Владислав Бахревский - Свадьбы
Счастливец Юрем боится, что так оно и будет. Удерут казаки из города, и плакал его тимар, а ведь всего-то двух голов недостает.
Юрем и Мехмед сидят у костерика у самой воды. Им приказано стеречь лодки. Завтра на этих лодках полк алай-бея Хекима-ага переправится под стены Азова и ворвется в город. Лодок много, а в охране всего десять воинов. От кого охранять? Все казаки за стенами.
— Слышишь? — встрепенулся Мехмед. — Ползут!
— Поди, Мехмед, умойся, стоя спишь. Скорее бы нас сменяли с караула. Перед приступом выспаться падо. Ты вон уже о зеамете мечтаешь? А мне бы — тимар.
— Меня Элиф с сыном ждут. Не с пустыми же руками из похода возвращаться.
— Твоя правда, Мехмед!
И в этот миг из ночи саданули тысячи молний, грянул тысячекратный гром.
— Э-ге-ей! — прокатилось по степи. Это кралась на помощь Азову казачья тысяча. Подкралась и ударила на полк алайбея Хекима-ага, уничтожая мечущихся возле костров турок, а потом — к Дону.
Не сговариваясь, Юрем и Мехмед бросились подальше от костра и затаились, прижимаясь к спасительной земле.
Совсем рядом к лодкам пробежали казаки.
«Надо было нам хотя бы весла спрятать», — подумал Мехмед.
На стенах города вспыхивают факелы.
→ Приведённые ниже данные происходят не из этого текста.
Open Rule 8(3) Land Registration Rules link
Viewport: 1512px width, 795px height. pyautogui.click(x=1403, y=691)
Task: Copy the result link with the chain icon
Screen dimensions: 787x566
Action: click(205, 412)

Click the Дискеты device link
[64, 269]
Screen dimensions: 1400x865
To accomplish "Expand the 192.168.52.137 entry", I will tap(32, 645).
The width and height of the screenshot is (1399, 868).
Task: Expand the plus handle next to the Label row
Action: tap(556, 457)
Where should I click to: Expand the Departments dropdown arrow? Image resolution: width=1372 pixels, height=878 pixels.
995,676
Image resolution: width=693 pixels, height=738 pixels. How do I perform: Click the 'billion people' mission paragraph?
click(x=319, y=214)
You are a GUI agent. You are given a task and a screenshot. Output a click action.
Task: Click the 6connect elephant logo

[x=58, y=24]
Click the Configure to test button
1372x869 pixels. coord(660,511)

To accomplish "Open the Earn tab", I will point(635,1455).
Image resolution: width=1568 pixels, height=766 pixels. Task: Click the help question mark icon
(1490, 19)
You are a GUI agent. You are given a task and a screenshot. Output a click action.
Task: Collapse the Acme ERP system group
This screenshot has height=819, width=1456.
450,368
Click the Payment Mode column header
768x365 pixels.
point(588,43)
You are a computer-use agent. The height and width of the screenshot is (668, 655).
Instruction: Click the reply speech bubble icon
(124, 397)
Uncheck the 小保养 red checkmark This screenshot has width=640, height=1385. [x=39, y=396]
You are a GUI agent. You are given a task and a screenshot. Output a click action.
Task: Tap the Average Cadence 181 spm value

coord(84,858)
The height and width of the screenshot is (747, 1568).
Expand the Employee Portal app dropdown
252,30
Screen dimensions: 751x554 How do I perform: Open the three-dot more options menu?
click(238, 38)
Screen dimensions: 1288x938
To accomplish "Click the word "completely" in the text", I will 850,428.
Город ожил.
Гуссейн-паша выскочил из шатра.
— Что это?
— Через Дон в город прорвались казаки.
— Сколько?
Никто не знает. Ночь. Вопли. Радостно бурлящий город ва черными стенами. Костры, вселявшие радость, горят зловеще.
Наконец являются гонцы. Полк алайбея Хекима-ага потерял треть людей и все лодки.
— Алайбея казнить позорной казнью: отсечь ему голову и доказать эту голову всему войску.
— Но… — вкрадчиво начинает евнух падишаха.
— Никаких «но»! Султан мне, Дели Гуссейн-паше, доверил армию, и я отвечаю за нее своей головой.
— Мы дурно начали осаду, — зловеще проговорил евнух падишаха.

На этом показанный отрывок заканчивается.